NHS Orthotics

17 messages
06/12/2012 at 19:02

Hi all,

 After many obvious issues with my biomechanics causing chronic shin pain I was referred to the NHS Podiatrist as I couldn't afford orthotics privately.

I also switched to NHS Physio (can't say I was too impressed with the service) and he told me that NHS Orthotics didn't help him with his shin splints when he had them.

They're really my main hope of finally sorting this- I've been told the upper shin pain is causeed by my tibialis posterior and anterior muscles being overworked and causing periostitis (pulling on the periosteum) on my tibia  and that orthotics will sort this.

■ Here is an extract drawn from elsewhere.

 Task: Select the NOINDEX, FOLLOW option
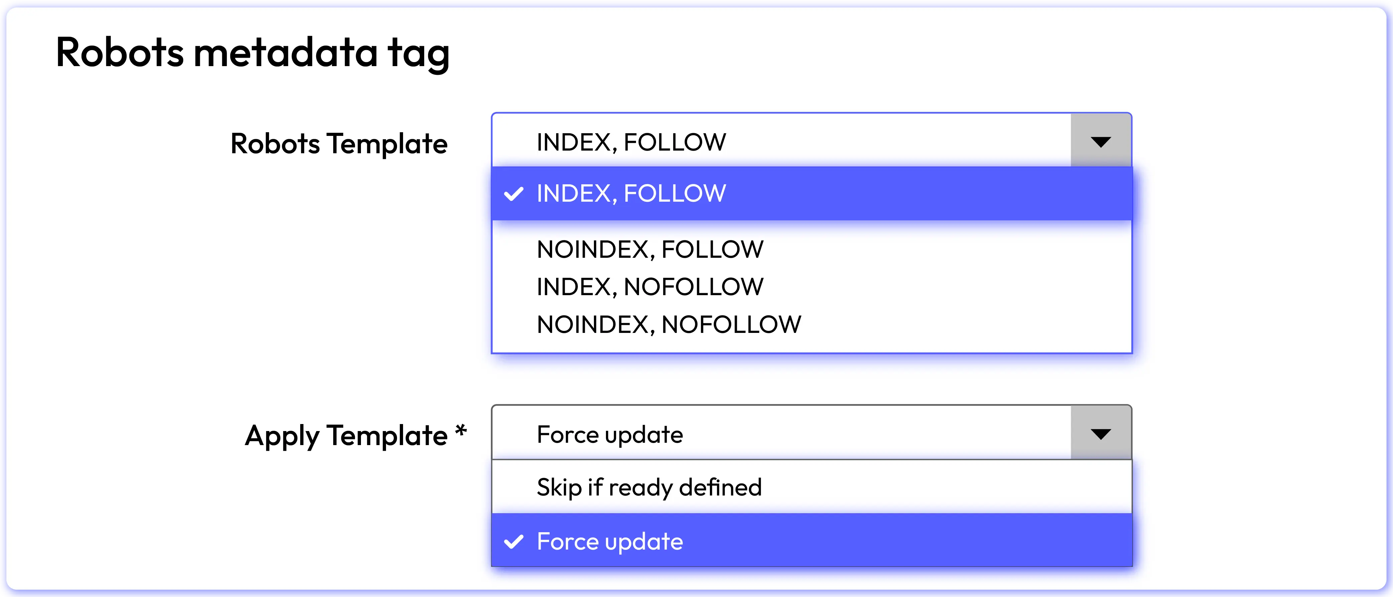[x=649, y=250]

Since I was sent for the cast orthotic (she basically watched me walk and pressed my feet one by one into some foam, took like 2 mins) I've been told by a sports therapists that I have one leg longer than another which is causing a twisted pelvis and therefore a curved spine and weakened glutes as a result. She recommended to put a gel insert in my longer leg to correct this but as she's not a Physio I'm unsure what to do.

 Any thoughts? 

06/12/2012 at 19:36
I got my orthotics via NHS physio and podiatrist and they've worked a treat (shin splints also). However this was in conjunction with specific exercises which I did religiously and paying attention to how I run. Using the NHS is hardly slumming it - we have the best health service in the world and available to everyone regardless of whether they can afford it or not. They all get the same training so why pay extra for a fancy waiting room at a private clinic. It's not 'free' - I've been paying for it all my working life and I expect you have too. I've seen NHS physios a few times with running injuries and they've been great, often they are runners themselves and the clinics are full of sporty people with sports injuries!

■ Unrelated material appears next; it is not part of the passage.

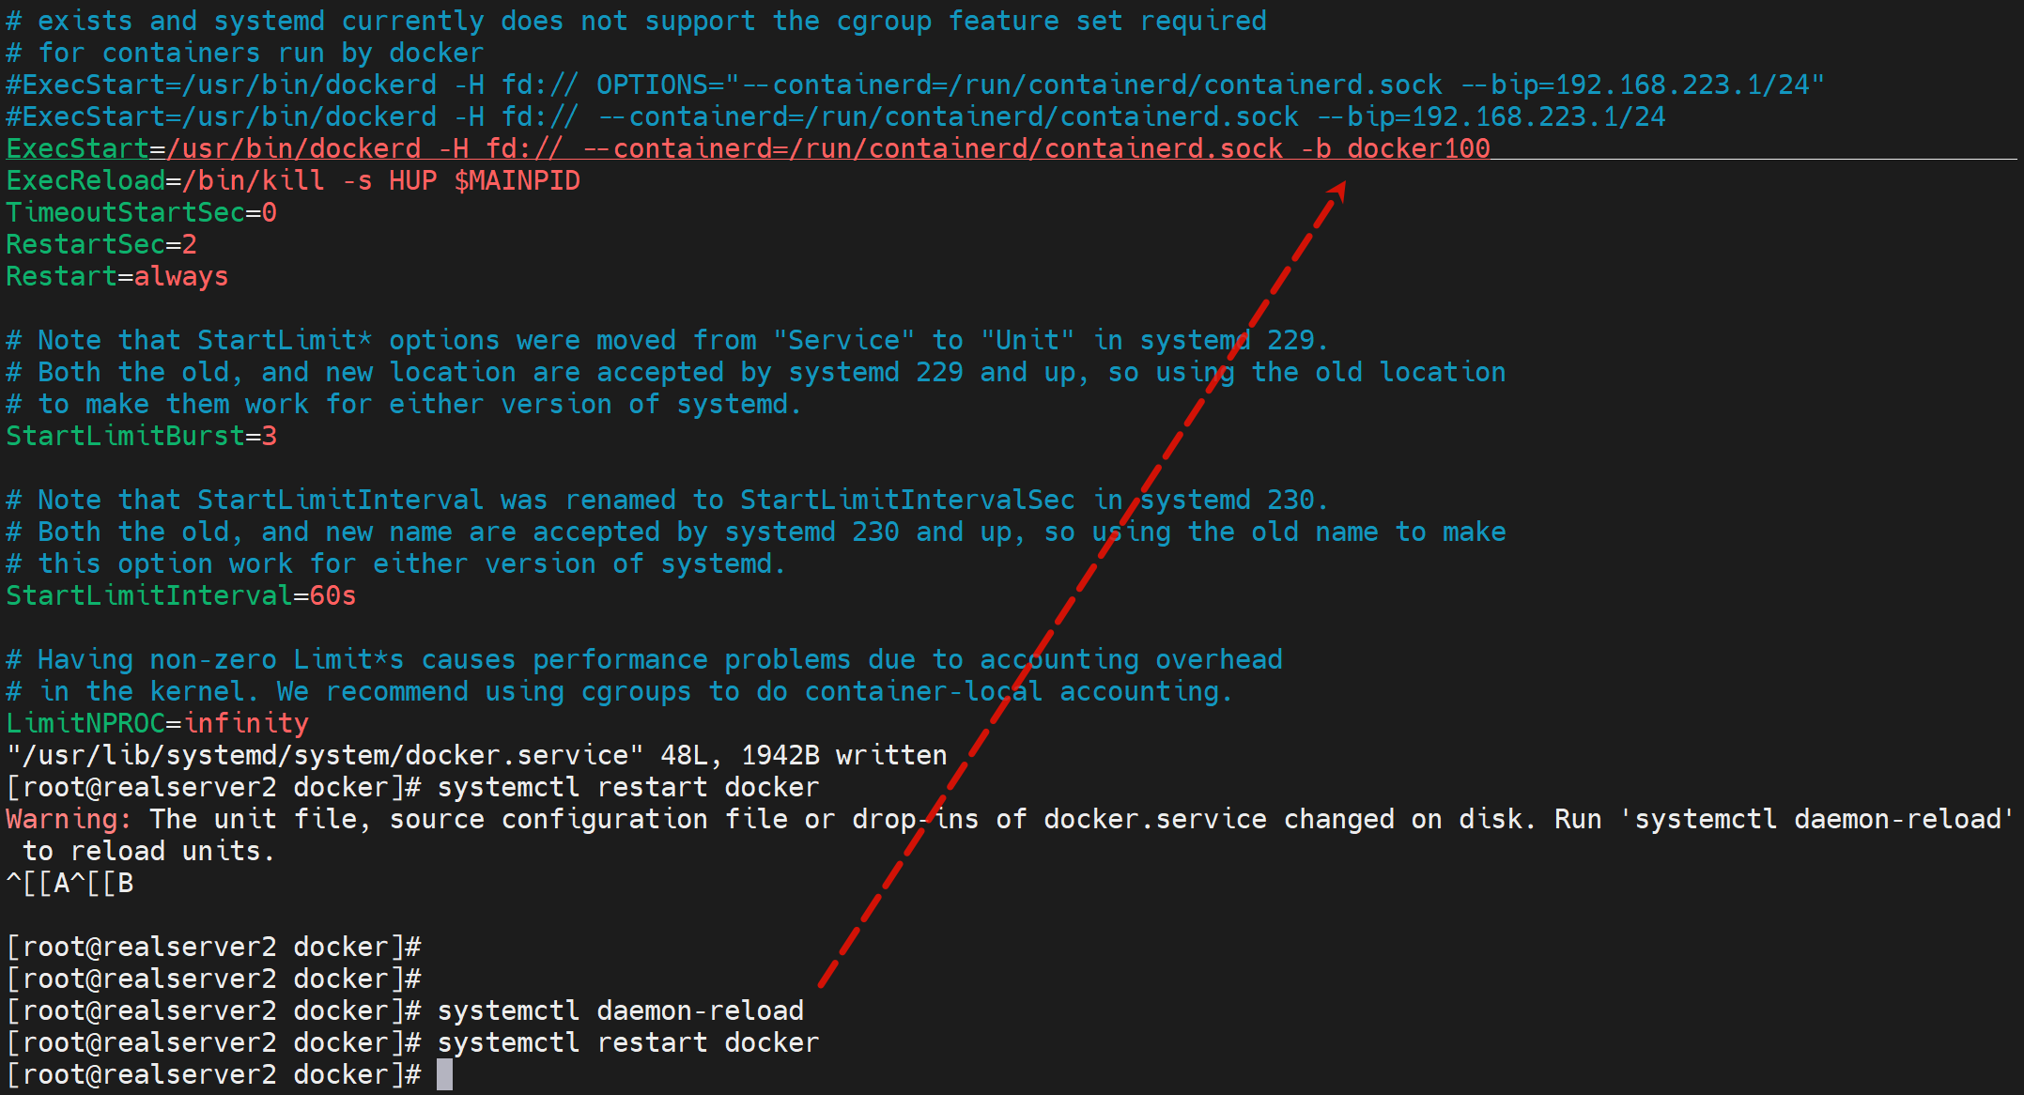The height and width of the screenshot is (1095, 2024).
Task: Click the 'systemctl daemon-reload' command at the prompt
Action: [620, 1010]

Most people have one leg longer than the other - pay close attention to posture and running form and do lots of /hip/leg strengthening exercises to spread the load. It really helps - Good luck
06/12/2012 at 19:37
That's *glute/hip/leg exercises btw
06/12/2012 at 20:56

Thanks for the response. That's reassuring to hear. I've not heard much positive about this particular chap I'm seeing but I have him again tomorrow so I'll give him a chance. It was my masseur who spotted the biomechanics issues. I'm 17 so not quite paying for it all yet!

I'm hoping they will work then!  

07/12/2012 at 18:51


09/12/2012 at 00:41

How did you guess?

09/12/2012 at 17:49

Still have shin pain?! Nothing wrong with nhs treatment if you're seeing a physio experienced in treating sporting injuries, which sounds like you are so hopefully the orthotics solve it - I'd hope you should feel improvements very quickly (after initial rest period) if they do.  Glut exercises all help alot of running biomechanical issues.

10/12/2012 at 11:51

I had it suggested that I may have compartment syndrome, by both my masseur and physio. They have said to wait until I see an orthopaedic consultant on the 31st of Dec though to have this confirmed. I climbed Mont Blanc in July for a week and had no pain so this confuses me how this is possible.

If I did have compartment syndrome and had to have surgery- how long would it be after the surgery until I could begin gentle training again? I am very worried.

10/12/2012 at 13:38

oh dear!   A consultant can do a compartment pressure test to measure fluid pressure within the compartment - thats considered the gold standard for diagnosis.  Faulty biomechanics is thought to be the main cause.  Treatment obviously up to consultant, but a fasciotomy would be last resort but is supposed to be a relatively minor operation, could be back to full training/running in 8 weeks.  (Not long to wait for a ortho on the NHS!)

10/12/2012 at 20:55

Thanks for the response. If I'm honest, I'm sort of hoping it is compartment syndrome and that they can just sort it out with an operation. It's dragged on for 7 months with no signs of improvement and at least with surgery (8 weeks is nothing compared to what I've put up with so far) I know I'll be able to finally get rid of the pain.

10/12/2012 at 20:56

However, how long would it take to get the actual operation? Are the waiting lists long?

10/12/2012 at 21:08
For non life threatening conditions, you can wait a while. I was on a list for 18 months for shoulder surgery and only got it done so quickly cause of someone else cancelling...
10/12/2012 at 22:47

I can't not train for 18 months! Ahhhhhhhhhhhhh. Maybe if I'm young things will speed up though?

10/12/2012 at 22:55
Don't think being young gets you skipped up any waiting lists unfortunately.
15/12/2012 at 13:44

See the Orthopaedic Consultant and if necessary, get a referral to an Orthotist who will assess the whole of your body. The Podiartist remit finishes at the knee so he/she will not relate to what is or is not going on in your spine. You may or may not have one leg shorter than the other, but you need to have someone look at your spine in relation to the rest of your body.

15/12/2012 at 17:59
L P 9 - Your comment about Podiatrists is incorrect. Their remit does not finish at the knee.
15/12/2012 at 18:03

Forgive me if I am wrong, I understood Podiatrists treated the lower leg to the knee. Please enlighten us all.